Date: 2004-02-20 07:50 pm (UTC)
From: [identity profile] angelofthenorth.livejournal.com
To do with sensory perception and in part to do with Autism.

Date: 2004-02-19 11:04 pm (UTC)
From: [identity profile] carrole.livejournal.com
See, I knew I wasn't crazy. I work that way too. 'Except I see different colors for those people. I see Vader as black, too, but I see Padme as sort of cream colored, and Obi-Wan as tan.

My roommate is bright blue.

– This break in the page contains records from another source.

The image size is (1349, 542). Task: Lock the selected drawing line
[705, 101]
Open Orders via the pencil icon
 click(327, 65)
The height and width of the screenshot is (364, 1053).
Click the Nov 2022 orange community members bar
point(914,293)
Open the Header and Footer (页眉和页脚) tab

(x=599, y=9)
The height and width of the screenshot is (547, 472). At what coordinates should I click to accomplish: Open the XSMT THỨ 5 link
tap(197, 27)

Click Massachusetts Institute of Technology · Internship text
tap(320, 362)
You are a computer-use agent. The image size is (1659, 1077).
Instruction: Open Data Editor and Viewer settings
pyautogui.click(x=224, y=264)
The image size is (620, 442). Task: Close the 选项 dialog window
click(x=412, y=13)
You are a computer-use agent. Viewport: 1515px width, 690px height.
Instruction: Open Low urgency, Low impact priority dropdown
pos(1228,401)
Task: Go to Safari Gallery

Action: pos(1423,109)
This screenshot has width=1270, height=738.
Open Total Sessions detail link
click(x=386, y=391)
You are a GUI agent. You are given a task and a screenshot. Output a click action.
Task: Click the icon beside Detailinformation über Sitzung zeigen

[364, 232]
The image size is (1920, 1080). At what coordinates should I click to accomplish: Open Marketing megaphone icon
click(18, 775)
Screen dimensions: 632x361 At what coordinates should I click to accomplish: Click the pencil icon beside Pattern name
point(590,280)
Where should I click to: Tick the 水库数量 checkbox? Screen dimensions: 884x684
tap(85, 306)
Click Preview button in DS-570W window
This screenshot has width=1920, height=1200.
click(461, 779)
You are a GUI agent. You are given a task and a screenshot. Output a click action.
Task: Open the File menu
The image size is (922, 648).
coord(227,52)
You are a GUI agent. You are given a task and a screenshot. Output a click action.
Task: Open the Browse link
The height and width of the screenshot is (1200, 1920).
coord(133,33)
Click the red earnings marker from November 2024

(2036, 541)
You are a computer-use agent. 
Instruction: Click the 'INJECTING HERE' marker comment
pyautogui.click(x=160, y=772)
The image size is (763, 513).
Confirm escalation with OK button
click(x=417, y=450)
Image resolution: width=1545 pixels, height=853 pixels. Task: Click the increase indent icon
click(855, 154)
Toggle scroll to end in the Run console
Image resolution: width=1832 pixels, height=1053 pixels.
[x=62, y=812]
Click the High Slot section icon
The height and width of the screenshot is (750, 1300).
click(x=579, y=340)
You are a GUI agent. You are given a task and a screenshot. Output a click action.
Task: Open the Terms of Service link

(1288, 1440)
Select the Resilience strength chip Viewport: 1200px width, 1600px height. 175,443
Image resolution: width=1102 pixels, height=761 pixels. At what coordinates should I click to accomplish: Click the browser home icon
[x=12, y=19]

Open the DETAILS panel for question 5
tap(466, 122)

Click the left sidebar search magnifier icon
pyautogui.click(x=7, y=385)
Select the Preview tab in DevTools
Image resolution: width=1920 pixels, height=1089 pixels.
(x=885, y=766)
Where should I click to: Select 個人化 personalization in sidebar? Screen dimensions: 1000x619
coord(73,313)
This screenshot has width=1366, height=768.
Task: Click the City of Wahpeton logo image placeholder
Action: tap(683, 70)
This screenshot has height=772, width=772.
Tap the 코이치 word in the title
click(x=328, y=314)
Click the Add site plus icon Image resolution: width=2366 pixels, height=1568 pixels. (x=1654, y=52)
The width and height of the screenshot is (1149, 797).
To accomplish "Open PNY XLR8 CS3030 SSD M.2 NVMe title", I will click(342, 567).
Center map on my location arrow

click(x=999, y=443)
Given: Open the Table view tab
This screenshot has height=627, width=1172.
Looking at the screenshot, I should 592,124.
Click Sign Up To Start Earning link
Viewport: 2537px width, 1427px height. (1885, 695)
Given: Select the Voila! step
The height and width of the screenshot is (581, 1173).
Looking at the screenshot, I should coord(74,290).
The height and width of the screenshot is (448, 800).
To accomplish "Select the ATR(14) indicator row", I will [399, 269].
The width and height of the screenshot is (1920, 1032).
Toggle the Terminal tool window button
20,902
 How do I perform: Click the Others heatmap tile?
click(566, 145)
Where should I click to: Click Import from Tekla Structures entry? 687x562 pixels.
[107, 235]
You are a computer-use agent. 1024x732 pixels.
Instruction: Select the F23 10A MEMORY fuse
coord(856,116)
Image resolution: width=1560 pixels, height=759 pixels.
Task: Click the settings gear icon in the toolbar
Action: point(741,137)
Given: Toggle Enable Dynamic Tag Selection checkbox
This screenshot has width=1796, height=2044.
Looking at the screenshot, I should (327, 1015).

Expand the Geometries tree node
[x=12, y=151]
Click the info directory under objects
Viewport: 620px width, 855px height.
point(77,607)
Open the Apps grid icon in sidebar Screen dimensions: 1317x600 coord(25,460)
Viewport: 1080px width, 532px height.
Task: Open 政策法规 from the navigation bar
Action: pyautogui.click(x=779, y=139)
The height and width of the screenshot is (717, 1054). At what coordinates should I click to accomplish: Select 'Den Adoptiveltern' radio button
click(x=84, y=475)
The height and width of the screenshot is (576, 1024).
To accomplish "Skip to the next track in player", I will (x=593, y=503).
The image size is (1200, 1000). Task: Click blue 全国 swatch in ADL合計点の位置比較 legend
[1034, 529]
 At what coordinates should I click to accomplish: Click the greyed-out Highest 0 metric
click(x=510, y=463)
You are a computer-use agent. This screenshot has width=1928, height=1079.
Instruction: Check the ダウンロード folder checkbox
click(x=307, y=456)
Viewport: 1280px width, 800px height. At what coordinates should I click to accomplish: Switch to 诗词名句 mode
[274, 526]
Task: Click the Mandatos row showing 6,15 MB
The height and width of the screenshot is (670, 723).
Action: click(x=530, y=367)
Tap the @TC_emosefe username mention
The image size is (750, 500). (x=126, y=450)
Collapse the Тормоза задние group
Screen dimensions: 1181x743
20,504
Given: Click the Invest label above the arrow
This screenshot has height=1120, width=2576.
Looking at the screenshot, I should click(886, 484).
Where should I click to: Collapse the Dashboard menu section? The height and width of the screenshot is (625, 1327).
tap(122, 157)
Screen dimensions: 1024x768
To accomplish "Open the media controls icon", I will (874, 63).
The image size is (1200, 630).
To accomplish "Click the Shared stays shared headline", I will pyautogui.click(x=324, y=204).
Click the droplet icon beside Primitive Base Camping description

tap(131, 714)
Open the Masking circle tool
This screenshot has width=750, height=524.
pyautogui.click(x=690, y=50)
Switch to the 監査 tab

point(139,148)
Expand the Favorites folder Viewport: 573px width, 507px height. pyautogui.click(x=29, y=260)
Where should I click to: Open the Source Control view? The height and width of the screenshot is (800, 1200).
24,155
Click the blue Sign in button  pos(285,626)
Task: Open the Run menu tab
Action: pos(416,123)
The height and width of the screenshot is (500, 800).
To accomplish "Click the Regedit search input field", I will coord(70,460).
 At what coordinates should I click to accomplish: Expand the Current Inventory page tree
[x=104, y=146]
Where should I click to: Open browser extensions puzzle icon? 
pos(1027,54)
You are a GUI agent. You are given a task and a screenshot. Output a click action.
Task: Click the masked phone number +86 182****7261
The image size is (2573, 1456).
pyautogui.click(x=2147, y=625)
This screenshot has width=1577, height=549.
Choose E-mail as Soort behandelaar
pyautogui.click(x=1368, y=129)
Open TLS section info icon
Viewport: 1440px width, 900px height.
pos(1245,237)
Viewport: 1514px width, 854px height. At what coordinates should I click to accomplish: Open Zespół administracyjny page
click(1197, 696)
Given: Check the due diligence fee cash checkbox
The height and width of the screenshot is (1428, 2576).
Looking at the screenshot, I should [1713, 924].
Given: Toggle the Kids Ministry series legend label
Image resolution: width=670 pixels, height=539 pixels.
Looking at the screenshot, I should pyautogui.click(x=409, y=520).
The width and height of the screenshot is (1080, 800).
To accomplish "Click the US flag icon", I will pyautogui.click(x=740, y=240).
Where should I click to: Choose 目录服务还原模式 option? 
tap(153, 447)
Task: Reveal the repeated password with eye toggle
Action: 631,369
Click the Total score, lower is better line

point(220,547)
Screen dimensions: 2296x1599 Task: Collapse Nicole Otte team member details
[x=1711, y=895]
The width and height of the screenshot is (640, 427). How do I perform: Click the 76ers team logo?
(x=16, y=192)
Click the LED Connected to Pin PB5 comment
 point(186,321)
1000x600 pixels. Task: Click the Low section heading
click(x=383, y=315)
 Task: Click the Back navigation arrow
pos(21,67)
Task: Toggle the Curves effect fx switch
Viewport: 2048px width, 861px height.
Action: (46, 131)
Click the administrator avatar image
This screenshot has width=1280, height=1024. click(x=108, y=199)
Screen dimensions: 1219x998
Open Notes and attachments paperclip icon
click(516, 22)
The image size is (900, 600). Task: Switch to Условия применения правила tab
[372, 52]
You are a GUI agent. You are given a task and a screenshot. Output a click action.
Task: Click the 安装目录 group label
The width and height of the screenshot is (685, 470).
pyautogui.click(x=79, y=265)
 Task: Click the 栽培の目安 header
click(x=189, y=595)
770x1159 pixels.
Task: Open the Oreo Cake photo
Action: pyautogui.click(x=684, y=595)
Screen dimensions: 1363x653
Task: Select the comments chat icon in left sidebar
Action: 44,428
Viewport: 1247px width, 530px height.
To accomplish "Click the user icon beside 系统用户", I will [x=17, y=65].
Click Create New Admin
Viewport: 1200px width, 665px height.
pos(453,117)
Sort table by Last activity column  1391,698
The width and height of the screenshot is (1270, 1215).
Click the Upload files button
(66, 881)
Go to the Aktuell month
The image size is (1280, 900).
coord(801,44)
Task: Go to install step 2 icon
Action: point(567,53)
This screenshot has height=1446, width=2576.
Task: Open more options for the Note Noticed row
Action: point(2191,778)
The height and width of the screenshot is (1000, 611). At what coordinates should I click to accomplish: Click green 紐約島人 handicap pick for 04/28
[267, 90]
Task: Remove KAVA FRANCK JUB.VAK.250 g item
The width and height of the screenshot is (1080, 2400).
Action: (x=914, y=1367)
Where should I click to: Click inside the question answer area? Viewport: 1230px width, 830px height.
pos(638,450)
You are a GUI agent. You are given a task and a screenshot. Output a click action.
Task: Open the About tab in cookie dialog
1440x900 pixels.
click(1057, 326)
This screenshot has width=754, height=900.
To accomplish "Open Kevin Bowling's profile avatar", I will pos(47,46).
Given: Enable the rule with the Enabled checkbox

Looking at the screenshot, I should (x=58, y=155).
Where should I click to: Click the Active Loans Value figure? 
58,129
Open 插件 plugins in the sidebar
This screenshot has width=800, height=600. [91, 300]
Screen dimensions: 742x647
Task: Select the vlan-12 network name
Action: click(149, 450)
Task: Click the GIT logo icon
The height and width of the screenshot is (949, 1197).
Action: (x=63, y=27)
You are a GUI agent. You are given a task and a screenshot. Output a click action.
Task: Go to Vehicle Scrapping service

And I think of you as a darker, sort of cordoroy colored blue.

Date: 2004-02-20 01:27 am (UTC)
From: [identity profile] dr-c.livejournal.com
The musical scale, if I want it to, has a corresponding visual scale from black through brown, red, orange, yellow, green, blue, purple, and white to silver.

Do you mean that, for any scale, the first degree ("do") seems like black to you, "re" like brown, "mi" like red, and so forth? Or does it start with C and work upwards? Is it by whole steps or half-steps?

I happen to have absolute pitch, and also tend to associate brighter colors with sharper keys: A flat major seems like a purple sort of key, E flat a foresty green, B flat a fairly deep blue, F and C lighter blues (C a very light ice-blue); G major is sort of a wooden light brown, D major a golden yellow, A major a brilliant red. I also associate the major keys with different times of the day: sharp keys seem like morning keys, flats evening.

What's even weirder is the daylight-associations I get with different scriptural passages. The Abraham narrative seems to take place mostly in a sort of dim twilit haze, with the Jacob and Joseph narratives emerging into a fuller daylight-- Moses daylight, Joshua fading, Judges very dim, Samuel and David becoming well-lit again. Probably this is mostly a function of how well-ordered the society being described is, but that doesn't quite seem to explain it all. I'm not sure.

Anyway, that's of course not a proper synaesthesia, but it seemed similar enough to be of interest in response to your post.

Date: 2004-02-20 06:31 pm (UTC)
From: [identity profile] dr-c.livejournal.com
Okay, now I understand what you're saying. The blacks and browns at the low end, and the whites and silvers at the high end, make sense easily enough. The reds and yellows below middle C and the blues and purples above it surprise me, though; I would have expected the reverse.

Date: 2004-02-21 04:44 pm (UTC)
From: [identity profile] casfic.livejournal.com
Hi
You don't know me, I just surfed in via AJ Hall's lj. I think of numbers as colours, but not nearly as strongly as you do. I always thought it was because I used rods as a child. These were coloured rods used to teach children about numbers in the 1960s. A one was white, two red, three green etc. And three is definitely green for me. But I know absolutely that odd numbers are cool coloured and even numbers warm.